◆ **Source extract**:
Residents Band Together to Clean Up Alamitos Beach

By George Gallardo
ON THE SHORES of Long Beach, Alex Singer (left) and Carley Castro (right) volunteer to help clean up Alamitos Beach.

Long Beach is known for its vibrant nightlife with its electric hub for food, culture and community. The city is also known for its daytime activities such as its famous waterfront attraction, the Queen Mary, the Aquarium of the Pacific, the city’s acceptance of walkability and bike-friendly, inclusiveness of different ethnic and racial backgrounds, and the sprawling architecture the city prides itself with. The city also houses approximately seven miles of public beach and bays that it offers to residents and visitors according to the Long Beach Bureau of Environmental Health.

Lined with the beautiful coastlines to enjoy a morning walk on the sand and an afternoon swim in the water, but according to Long Beach resident of eight years, Brenda Loughery, the beach is not the destination outsiders think it is.

“I live in the neighborhood and I use this beach all the time,” said Loughery. “I take my dogs out here and I want them to be clean. I can see how littered it gets and I want to help keep it clean. This is part of my neighborhood.”

The Alamitos Beach Clean Up is one of many organizations that gathers on the coast of Long Beach. Needing to pass the baton, past organizers were in need to find someone to take over to start the new year. Pam Chotiswatdi, co-founder of the non-profit Peer Education Community Center, and volunteer of the beach clean up for many years decided to be the one to take the baton.

“So, my non-profit just stepped up to kind of take it over the organizing part this year,” said Chotiswatdi, the new event organizer.

Held every fourth Sunday from 10 to 11 a.m. at Alamitos Beach, the Alamitos Beach Clean Up organization gathers along the shore of Long Beach to pick up pounds of trash in a community-driven event.

◆ **Raw data**:
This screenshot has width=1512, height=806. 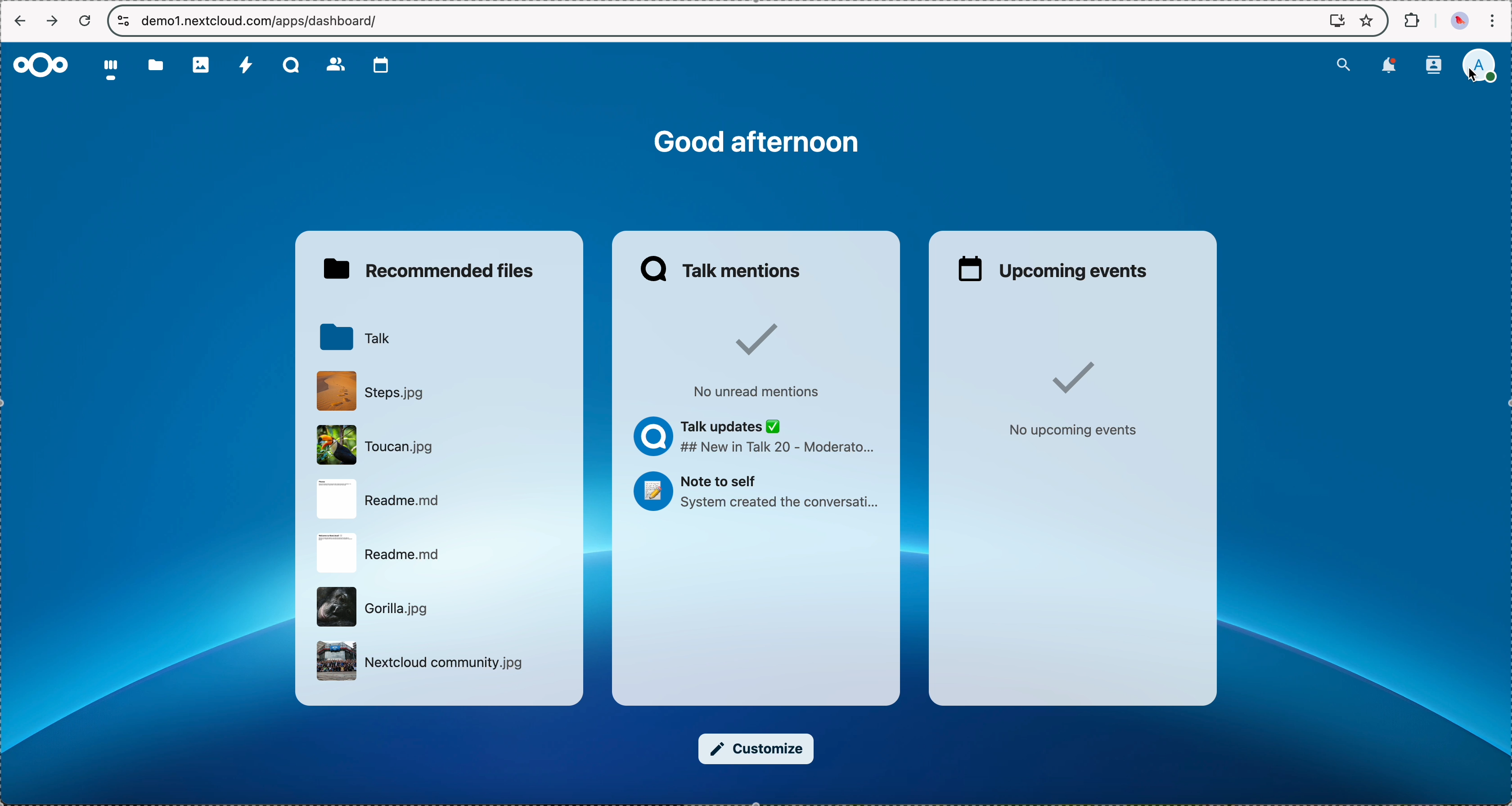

◆ **Exercise prompt**:
Using the article on the Alamitos Beach cleanup, answer these questions.
(a) How many years has Brenda Loughery lived in Long Beach?
(b) Which non-profit did Pam Chotiswatdi co-found?
(c) On what day and at what hours is the cleanup held?

◆ **Result for this exercise**:
(a) Eight years.
(b) The Peer Education Community Center.
(c) Every fourth Sunday, from 10 to 11 a.m.